1

I have succesfully trained my first network with the Google Cloud ML engine, and now I am trying to make the setup a bit more secure by providing my own encryption key for encrypting the data. As explained in the manual I have now copied my data to the Cloud Storage with my own custom encryption key, instead of storing it there unencrypted.

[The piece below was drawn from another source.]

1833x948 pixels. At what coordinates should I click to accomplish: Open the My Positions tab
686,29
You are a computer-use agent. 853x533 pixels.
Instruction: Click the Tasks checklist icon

However, now my setup (obviously!) broke, as the Python code I submit to the ML Engine cannot decrypt the files. I am expecting an option like --decrypt-key to gcloud ml-engine jobs submit training, but I cannot find such an option. How to provide this key such that my code can decrypt the data?

jthread
  • 13
  • 2

1 Answers1

0

Short answer: You should not pass the decryption key into the training job. Instead see https://cloud.google.com/kms/docs/store-secrets

Long answer: While you could technically make the decryption key a flag that gets passed through the Training Job definition, this would expose it to anyone with access to List Training Jobs. You should instead place the key in the Google Cloud Key Management Service and give the service account running the ML training job permission to fetch the key from there.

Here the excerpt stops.